View Full Version : Cardio and Steam Rooms
03-16-2009, 01:26 PM
Im trying to get my weight down to 242lbs I was wondering do any Powerlifter use steam rooms and what type of cardio is best so far I just been running but Im getting sick of it. Thanks in advance to anyone that can help out.
03-16-2009, 01:49 PM
what is your weight at and how many hours do you have between weighins and the meet? Answer those questions and we'll be able to help you more.
03-16-2009, 02:07 PM
Right now I am 271lbs I do not have meet I just want to get to this weight to start really training in this class so i can do a meet once I get situated at 242lbs. Thanks for helping out.
03-16-2009, 02:15 PM
I'd try different types of conditioning work for the weight loss aspect - sled pulling, sledge hammer/tire etc.

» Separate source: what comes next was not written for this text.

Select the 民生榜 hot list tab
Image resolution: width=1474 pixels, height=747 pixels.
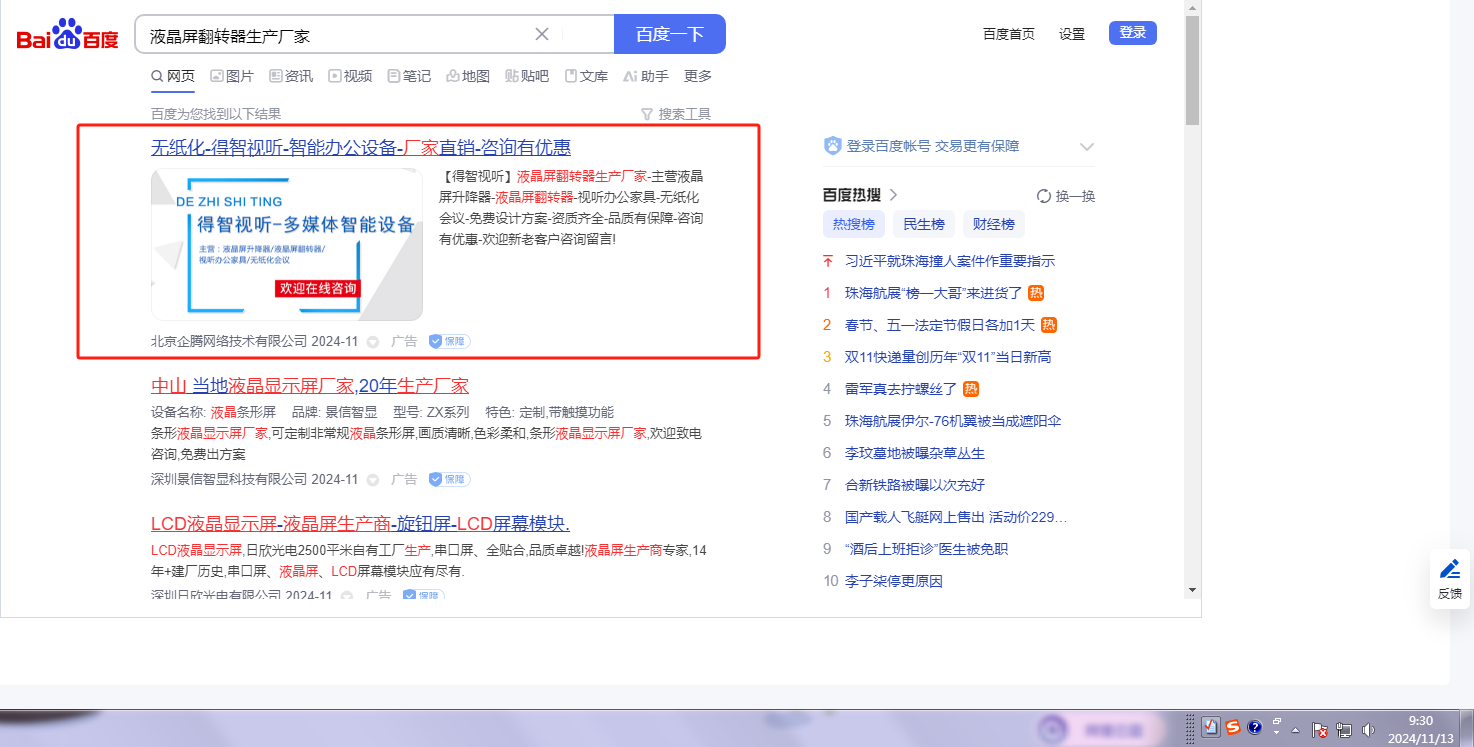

As far as the steam room goes, I like going in there after doing some cardio work and all but any loss of weight from that will only be temporary. As soon as you drink water, you're going to gain back what you sweated out. You can use the steam room to drop a few extra pounds before a meet if you need to, which is why Ben asked about length of time between weigh-in and meet. But the steam room is not a long term weight loss tool.
03-16-2009, 02:21 PM
Thanks for the help. I have to find a place in my area where I can do these types of exercise as of now due to my schedule I work out at Golds Gym. The only PL gym in my area is cool but I have my daughter during the day and work at night so I go to Golds because they have daycare during the day.
03-16-2009, 02:35 PM
Try to mix up the cardio. I'll use the treadmill sometimes but I'll get bored and do stair machines for a week, or bikes or something. Just mix it all up.
03-16-2009, 03:22 PM
The reason why powerlifters use a sauna / steam room is to drop water weight in order to make a specific weight class prior to a meet. By dropping water weight they are able to lose up to 15-20 lbs and quickly regain the weight before lifting.
If you are looking to drop bodyweight in general then I would add in some low intensity cardio (as to not compromise strength) and also perhaps make some dietary adjustments. You can start with 20 minutes walking on a treadmill at 3 MPH a few times per week and take things from there.
03-21-2009, 11:54 PM
I use them to relax and stretch after lifting. We also use them to cut weight at the last minute if needed.